Несколько лет тому назад, как рассказывают, был Обрубов понаглее и понастырнее, вызывал всех подряд и предлагал сотрудничать, писать доносы. Одним в награду обещал приносить еду, другим — водку, третьим — досрочно освободить. Наконец надоело это ребятам. Особенно же взорвались после того, как вызвал Обрубов таким вот образом Заливако Бориса Борисовича, бывшего священника, и предложил ему — за сотрудничество — после освобождения помочь получить приход. Некоторое время потребовалось, чтобы сговориться, особенно между разными корпусами, и в назначенный день все как один объявили голодовку с требованием прекратить наглую вербовку и убрать Обрубова. Совершенно неожиданно голодовка эта вызвала ликование у начальства и даже в прокуратуре. Моментально появились начальник тюрьмы и прокурор и, еле сдерживая радость, спрашивали, действительно ли Обрубов так грубо вел вербовку. С тех пор Обрубов открыто не появлялся, вербовать не отваживался, да и не вызывал почти никого, бродил где- то вокруг нас. Уголовники рассказывали нам, что много раз видели, как он стоит часами и подслушивает у дверей наших камер.

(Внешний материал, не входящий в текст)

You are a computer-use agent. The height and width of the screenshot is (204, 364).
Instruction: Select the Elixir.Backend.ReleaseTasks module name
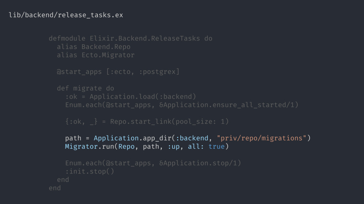click(x=145, y=38)
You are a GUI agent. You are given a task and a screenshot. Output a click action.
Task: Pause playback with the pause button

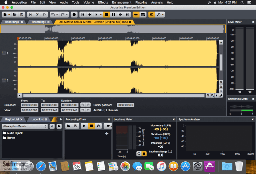click(113, 15)
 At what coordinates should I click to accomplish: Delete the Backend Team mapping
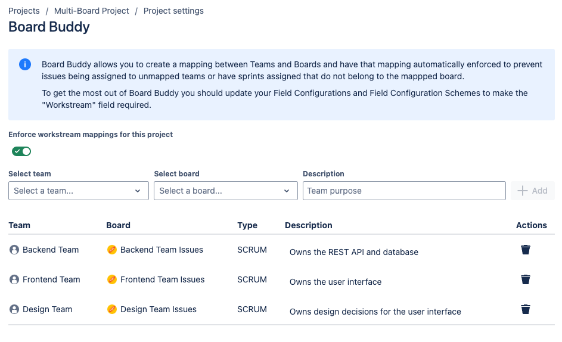point(525,250)
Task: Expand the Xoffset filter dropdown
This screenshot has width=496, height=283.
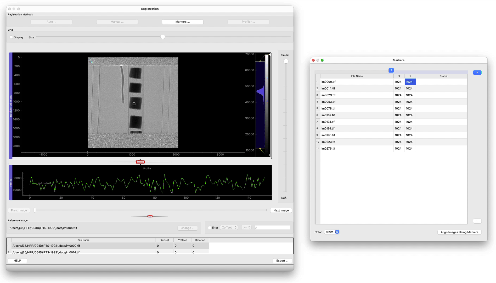Action: [229, 227]
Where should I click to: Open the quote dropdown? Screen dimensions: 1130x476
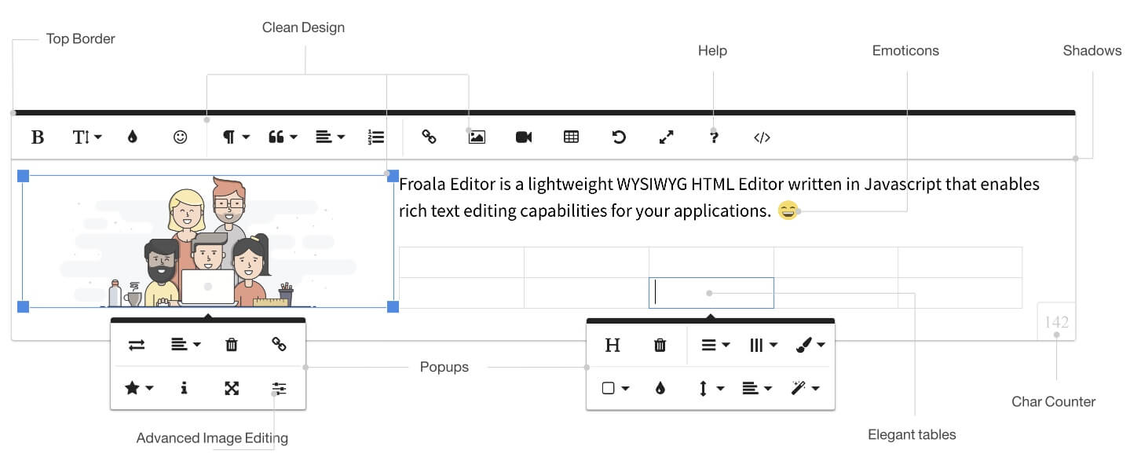click(283, 137)

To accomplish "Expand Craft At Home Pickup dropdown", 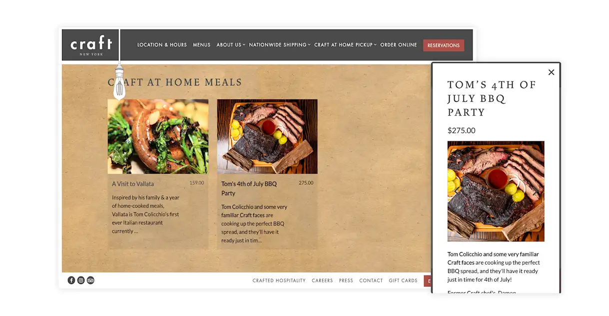I will point(345,45).
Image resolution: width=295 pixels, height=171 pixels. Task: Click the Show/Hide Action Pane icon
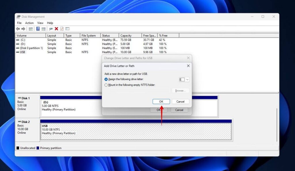coord(44,29)
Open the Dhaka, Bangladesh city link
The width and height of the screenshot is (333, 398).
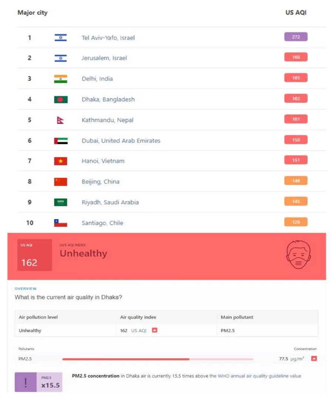pyautogui.click(x=108, y=100)
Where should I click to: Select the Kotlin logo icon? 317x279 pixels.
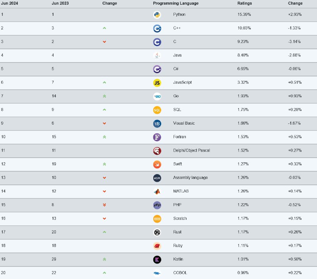157,260
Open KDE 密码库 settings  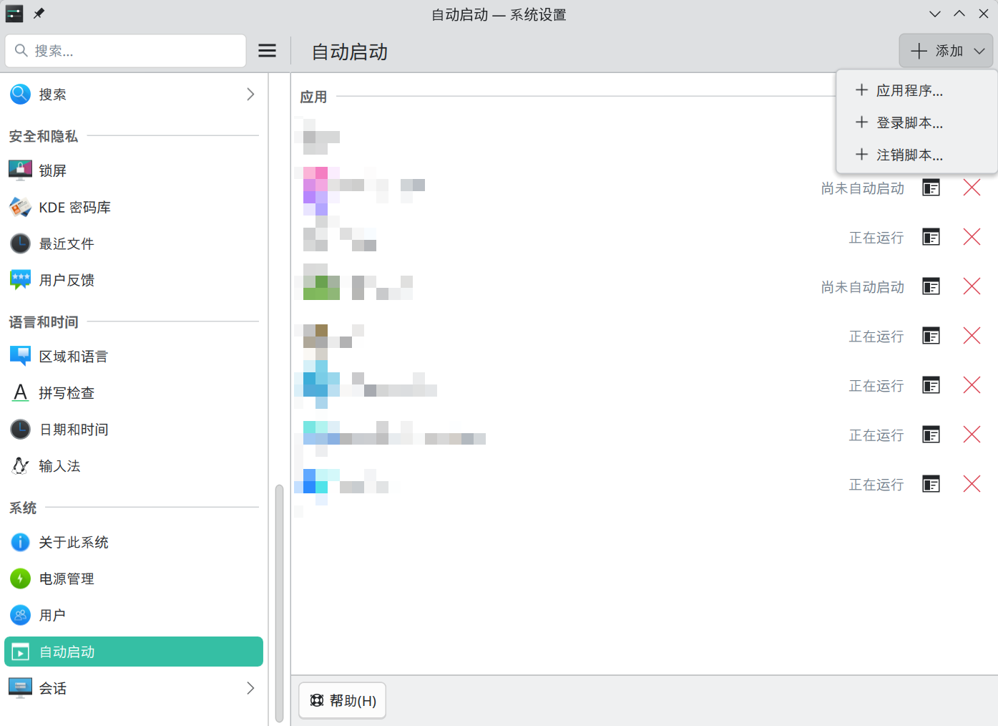point(74,208)
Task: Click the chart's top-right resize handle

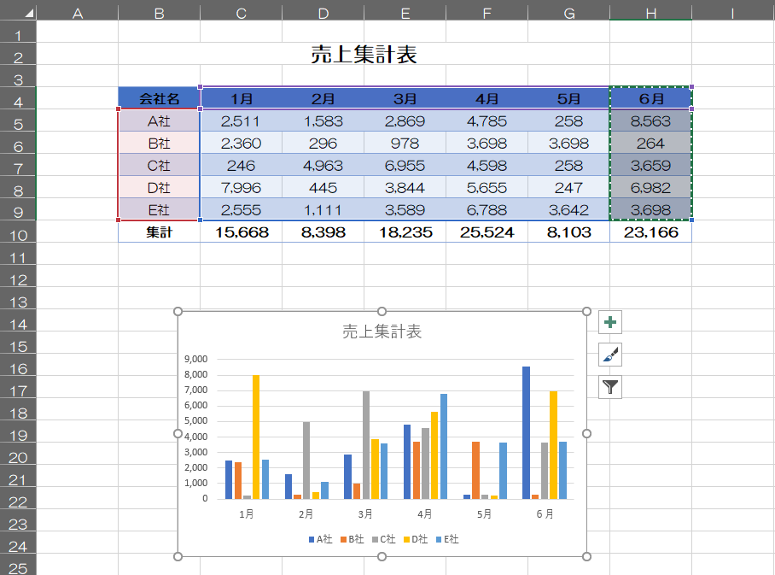Action: 586,311
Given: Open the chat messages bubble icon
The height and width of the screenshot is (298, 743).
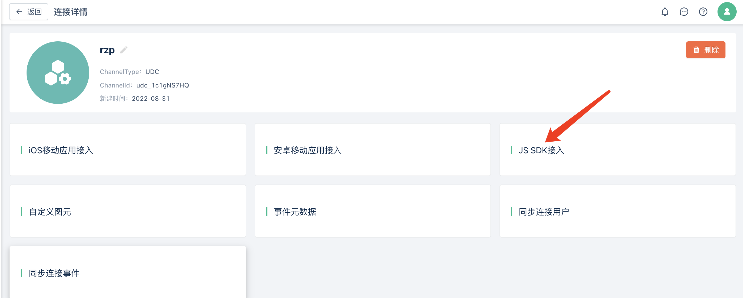Looking at the screenshot, I should click(684, 12).
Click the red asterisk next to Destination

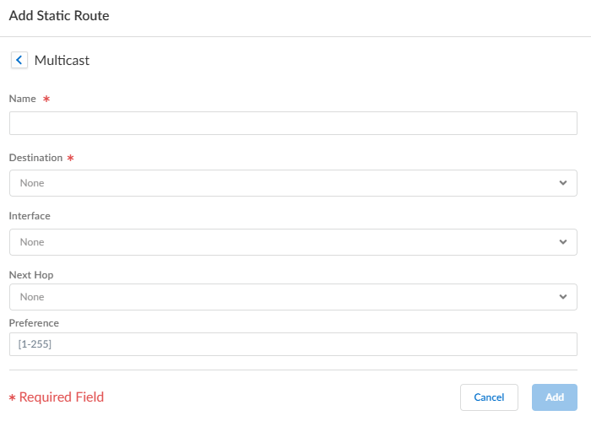click(70, 158)
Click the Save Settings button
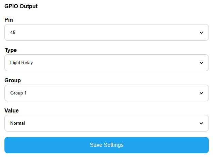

Надо сказать, что отношение к нам уголовников тоже стало совершенно иное. Рассказывают, что еще лет 20 назад называли они нашего брата не иначе как фашистами, грабили на этапе и по пересылкам, угнетали в лагерях и так далее. Теперь же вот эти самые уголовники добровольно помогали таскать на этапах мои мешки с книгами, делились куревом и едой. Просили рассказать, за что мы сидим, чего добиваемся, с любопытством читали мой приговор и только одному не могли поверить — что все это мы бесплатно делаем, не за деньги. Очень их поражало, что за вот так запросто, сознательно и бескорыстно люди идут в тюрьму. Во Владимирской тюрьме отношения у нас с ними сложились самые добрососедские: постоянно обращались они к нам с вопросами, за советами, а то и за помощью. Мы были высшими Судьями во всех их спорах, помогали им писать жалобы, разъясняли законы, и уж, разумеется, бесконечно расспрашивали они нас о политике.
В тюрьме хочешь не хочешь, а даже уголовники читают газеты, слушают местное радио и, может быть, впервые в жизни задумываются: отчего же так скверно жизнь устроена в Советском Союзе?